Vince, let’s start with the obvious: You look and sound like an absolute tool. Orange glow, faux hawk, New York(ish) accent, unnecessary headset. Here’s how bad it is: If I saw you in a bar, I would lie in order to get your picture, then mock you on a fourth-rate blog later that night.
Even so, I kind of like you, Vince. You seem like a stand-up fellow, just trying to make $19.99 plus shipping and handling for a living. But then you’re a complete dick to the camera guy. Yeah, he’s following you. I could record your low-budget commercial on my mobile phone, so I’m pretty sure a professional videographer can manage to record you wringing Coke out of a fucking ShamWow.
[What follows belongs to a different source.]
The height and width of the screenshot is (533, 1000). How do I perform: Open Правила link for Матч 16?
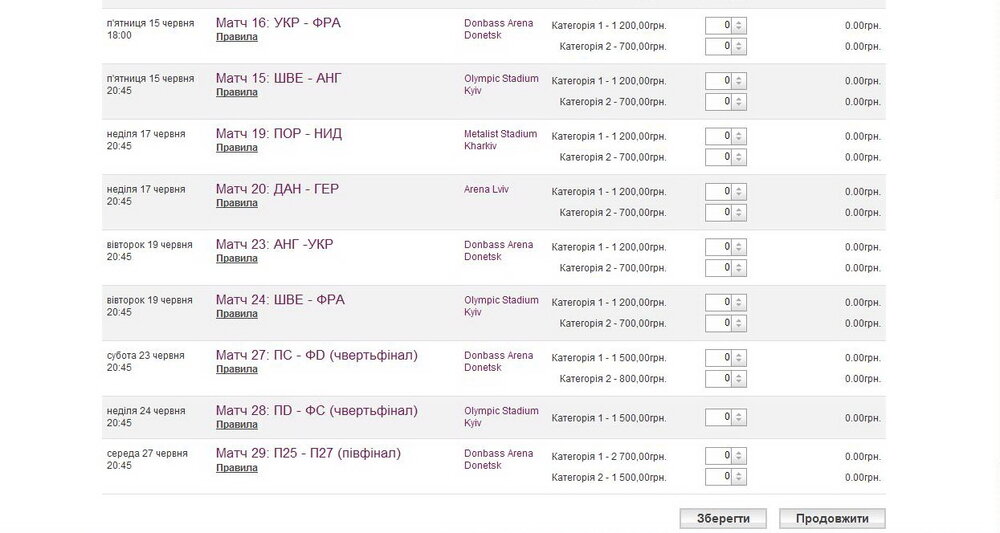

And Vince, you must be one sloppy motherfucker if you’re spending $20 on paper towels each month. That’s, what, eight rolls if you buy the fancy kind that tears off in thirds? How are you possibly using two rolls of paper towels each week? I’m guessing it’s not something you’d want to tell your mother about, and you’re probably going to go blind.
So let’s recap: looks like a douche, sounds like a douche, acts like a douche, and wastes the world’s precious resources with excessive paper towel usage. Yep, you can officially pop that collar. You following me, ass clown?
P.S. On viewing 7 billion or so of the ShamWow commercial, I noticed the awesome voiceover work (the “ten years”) around 1:25. Enjoy that.